I would just pop the pics away etc for now and only mention it if she brings something up. Then just treat it all casually with her , even if you are finding it really hard. 
Is she old enough to understand that they couldnt look after her due to x or x ? As if she brings it up again, maybe you could just say something along the lines of remember you came to us because of x etc ?

Sorry advice a bit rubbish but felt I had to reply and send you a 

xx


----------



## everhopeful (Feb 19, 2004)

Thank you ladies.

I have packed it all away in her special box now, for the future and just wait for her to digest and ask questions when she wants to.

No-one has ever said when  the best time to share letterbox is, and how much to share.
Missboo has always drawn a picture or something to go to birthmum and she's always been told where it's going. As for the letterbox we receive, I have never made her aware of it's contents before.
So maybe I've gone in too strong with this first one, I didn't know what to do. I just know that I didn't want to hide it all away from her and suddenly at the age of 10 or something, she finds out and then it's all been some big secret from her - when infact the letters are addressed to her, so shouldn't be a secret.

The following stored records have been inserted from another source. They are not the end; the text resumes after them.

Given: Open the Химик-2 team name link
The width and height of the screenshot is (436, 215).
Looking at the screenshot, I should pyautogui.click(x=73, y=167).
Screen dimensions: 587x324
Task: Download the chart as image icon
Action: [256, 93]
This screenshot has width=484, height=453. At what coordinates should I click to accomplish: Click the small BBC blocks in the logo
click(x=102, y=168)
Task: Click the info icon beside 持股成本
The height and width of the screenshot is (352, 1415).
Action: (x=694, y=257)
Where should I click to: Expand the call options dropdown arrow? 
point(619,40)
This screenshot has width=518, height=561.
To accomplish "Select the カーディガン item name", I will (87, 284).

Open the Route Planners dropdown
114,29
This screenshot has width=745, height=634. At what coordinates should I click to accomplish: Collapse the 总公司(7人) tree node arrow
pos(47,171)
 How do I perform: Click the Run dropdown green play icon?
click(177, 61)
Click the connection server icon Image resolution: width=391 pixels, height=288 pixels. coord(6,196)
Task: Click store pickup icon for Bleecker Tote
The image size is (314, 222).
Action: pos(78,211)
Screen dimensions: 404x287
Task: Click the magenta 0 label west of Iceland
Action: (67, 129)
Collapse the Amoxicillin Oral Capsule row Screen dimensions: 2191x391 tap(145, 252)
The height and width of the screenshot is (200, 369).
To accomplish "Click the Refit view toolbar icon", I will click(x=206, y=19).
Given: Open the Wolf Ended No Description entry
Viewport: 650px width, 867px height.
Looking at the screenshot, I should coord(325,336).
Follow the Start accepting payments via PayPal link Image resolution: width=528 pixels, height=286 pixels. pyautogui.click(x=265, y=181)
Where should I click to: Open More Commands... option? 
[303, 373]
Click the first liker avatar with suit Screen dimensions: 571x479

Can any other adopters tell me at what age they've shared letterbox with their children and how much involvement they make??


----------



## lambklly2 (Nov 1, 2005)

Hi Ever Ive not posted on the adoption bit before but felt I should reply to your post   

I know exactly how you feel, last year when I got BM's first contact letter I debated wether or not to show and read it to my daughter Fifi who had just turned 5 but once I had read it I thought it was a lovely letter so decided to share it with her along with the letters was a picture of her new baby sister and she was so happy she couldn't stop smiling at me and cuddling me, I think that look in her face was telling me she was so happy i had shared this with her and that she could speak to me about anything, it did make me feel quite sad inside that she was talking so much about when she is bigger she will find her BM and live with her, But then I thought she is only 5 she still doesn't really understand it all properly yet and that she is going to be as big as me when she finds her BM, I do talk to her quite often about adoption so I do think she is getting a better understanding of it all as she is growing, she is nearly 6 now and I have just written my second contact letter to BM and I asked her if she would like me to write something to her BM from her and she said yes so I have written exactly what she wanted me to put, it's a little funny and mixed up bless her but it was nice, the only thing i didn't write was a question from her to BM 'do you have a nice wardrobe and table' and will i like them lol bless her cotton socks   
Basically what I'm trying to say is I wasn't sure if it was the right thing but 1 year down the line I am glad I did share the letters with Fifi as I think she feels more at ease with asking questions about BM and talking about her and her being adopted.
I am not saying this is right for everyone but It has worked for us, We also have a son (Fifi's brother) but he has just turned 4 and cannot remember as much as Fifi and feel it definatly is not the right time to share letters with him, Fifi and Digger are totally different so I'm not sure yet when it will be a good time for Digger.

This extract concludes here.